When 40% of your revenue comes from a single continent that many Western investors still reflexively treat as a risk factor rather than a growth engine, you’re going to get pushback. Super Group got exactly that — and to their credit, they didn’t just issue a press release. They sat down with Citizens analyst Jordan Bender and walked him through the African business in enough detail that he came away reaffirming a Market Outperform rating and a $16 price target. That’s not nothing.

The meetings, prompted by investor concern over Super Group’s African exposure, included co-founder and chief analytics officer Spencer McNally, Betway Africa chairman Laurence Michel, and head of IR Nkem Ojougboh. What emerged from those conversations paints a picture of a business that isn’t just surviving in Africa — it’s structurally advantaged there in ways that most of its European-focused peers simply cannot replicate.

 

The Numbers That Explain the Confidence

Africa currently contributes approximately $900 million in annual revenue to Super Group based on 2025 estimates. Football drives around 90% of total wagering volume, with parlays accounting for 67% of handle — a figure that dwarfs comparable markets. That product mix generates an 18% gross gaming margin overall, climbing to 24% on parlays specifically. For an operator running at scale in a relatively low-tax environment, those are margins worth protecting.

 

Bender’s analysis identified brand recognition as a non-trivial competitive moat. Betway’s visibility across TV, social media, and sponsorship deals with Arsenal, Manchester City and Chelsea has translated into organic iCasino customer acquisition — meaning the company isn’t burning cash on cross-sell mechanics to convert sportsbook punters into casino players. They’re arriving that way. In a market where customer acquisition costs are the slow bleed that kills margins, that matters enormously.

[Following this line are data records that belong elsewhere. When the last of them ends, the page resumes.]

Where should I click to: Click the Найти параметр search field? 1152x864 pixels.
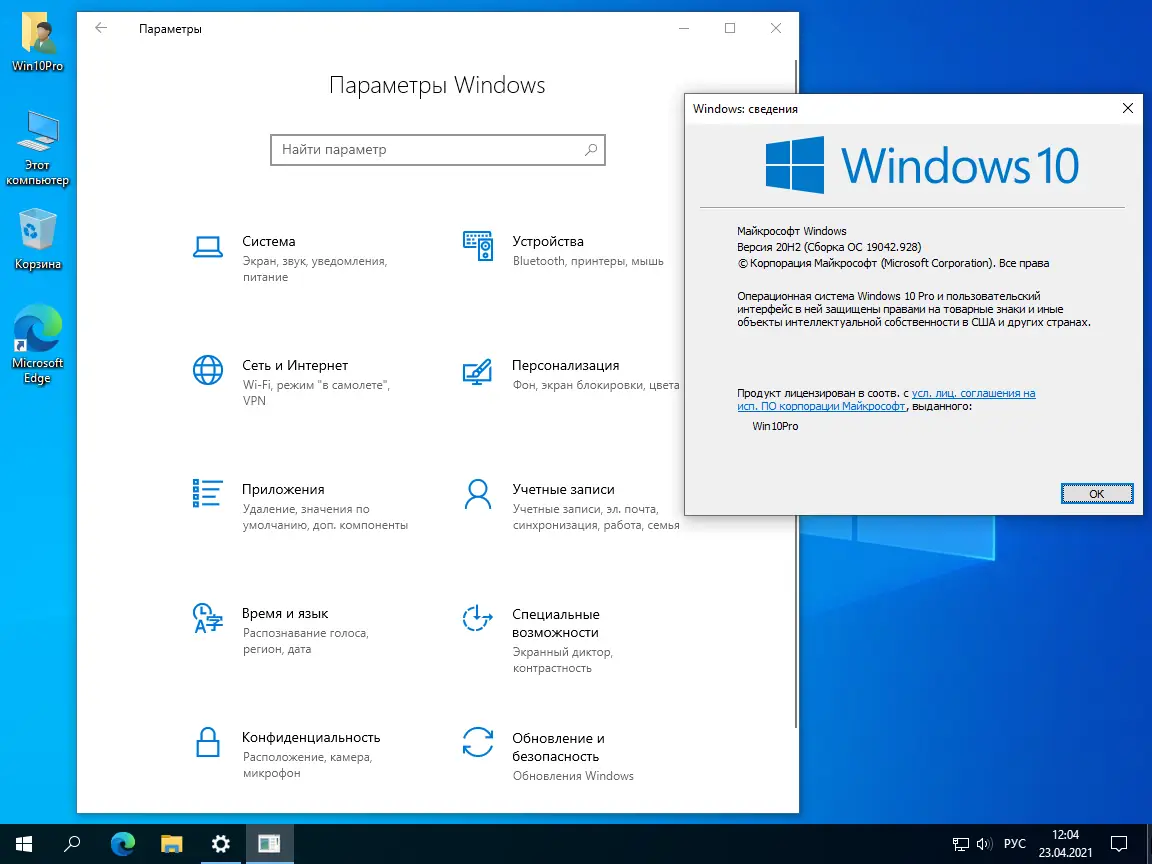click(x=437, y=150)
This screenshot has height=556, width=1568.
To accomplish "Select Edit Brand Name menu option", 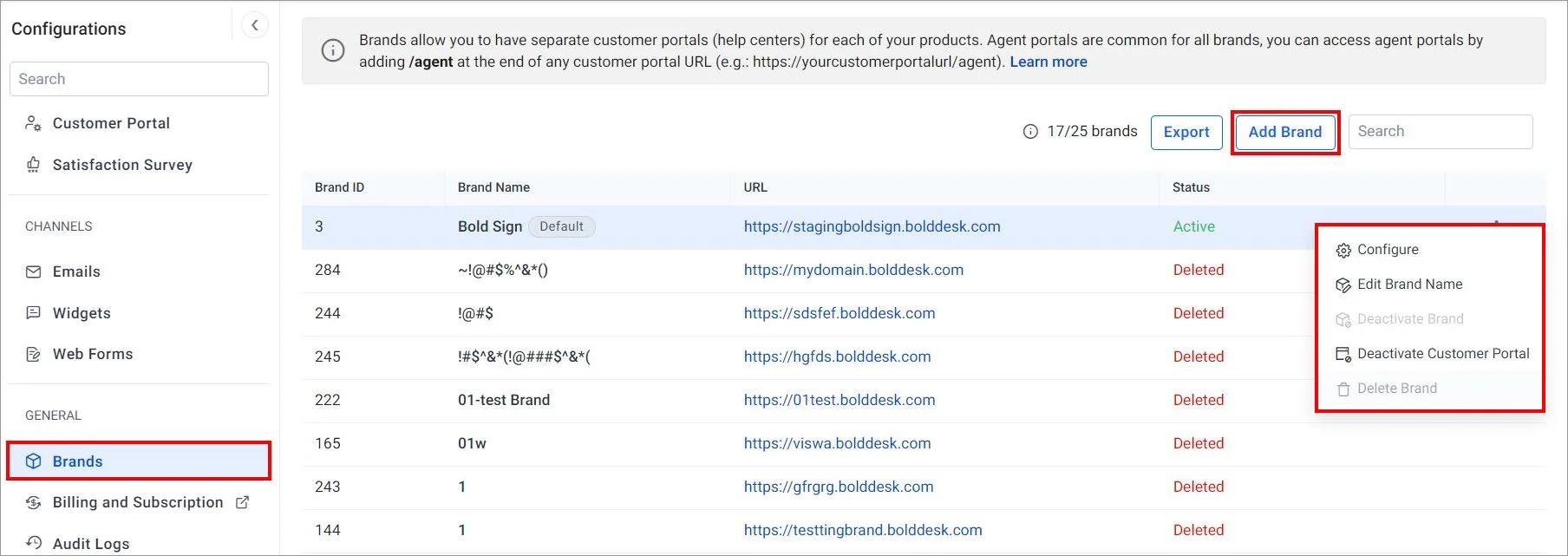I will click(x=1409, y=285).

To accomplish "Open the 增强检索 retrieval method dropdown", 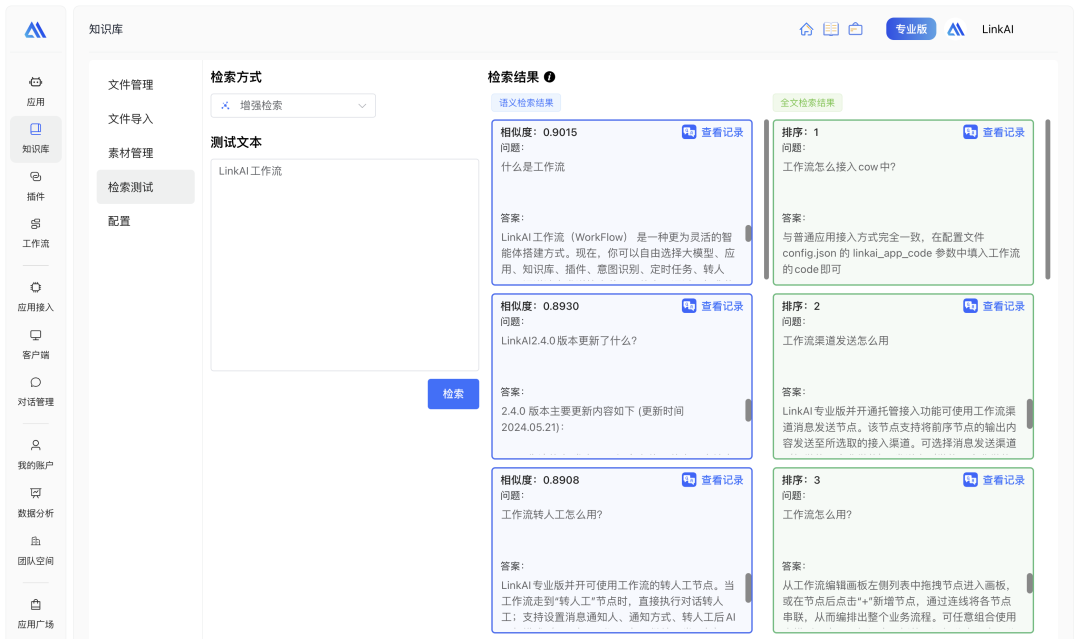I will tap(293, 105).
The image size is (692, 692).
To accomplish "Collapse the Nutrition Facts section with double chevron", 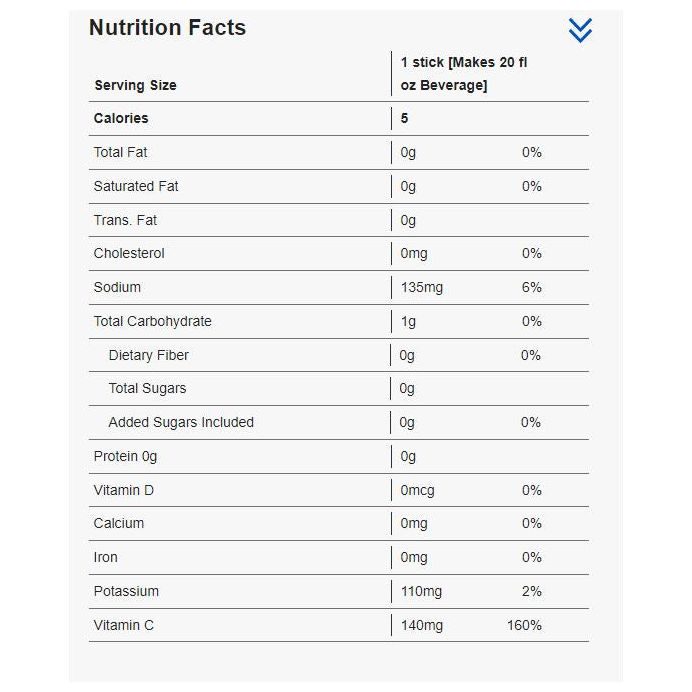I will pyautogui.click(x=580, y=30).
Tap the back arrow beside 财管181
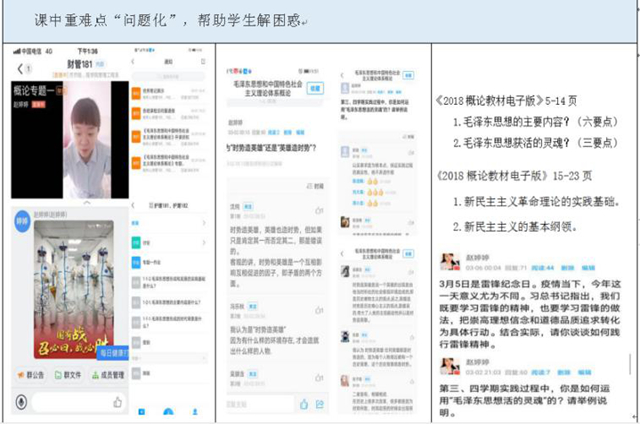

The Tax Bogeyman and Why Management Isn’t Losing Sleep

South Africa is the obvious pressure point. A proposal floated last year suggested the effective tax rate could jump from its current 18.6% — a blend of 6.5% gaming tax and 15% VAT — to something approaching 37%. Management’s read: unlikely, given the grinding pace of South Africa’s legislative process. Even a moderate increase above 10% was characterized as improbable. Investors treating this as an imminent structural threat are probably getting ahead of themselves, though it would be naive to dismiss it entirely given the continent’s regulatory unpredictability.

 

Nigeria: The Elephant in the Room That Nobody’s Marketing To Yet

Here’s the genuinely interesting part. Super Group holds a high single-digit market share in Nigeria — a market with a total addressable market estimated north of $2.5 billion — and has achieved it with minimal marketing investment. Management indicated that active spend in Nigeria could begin within one to two months, and crucially, Nigeria isn’t yet baked into 2026 guidance. That’s a meaningful optionality play sitting just off the balance sheet.

 

The Broader Implication for iGaming Investors

The real story here isn’t just Super Group’s African performance — it’s the continuing gap between how institutional investors perceive African iGaming markets and what the actual operating data shows. Internet penetration continues to rise, mobile-first infrastructure is leapfrogging legacy systems, and football’s cultural dominance creates a natural funnel for sports betting that requires very little market education. Super Group didn’t stumble into a lucky position; they built it over years, and the incumbency advantage in regulated African markets is considerable. Competitors arriving late will pay dearly to close that gap — if they can at all.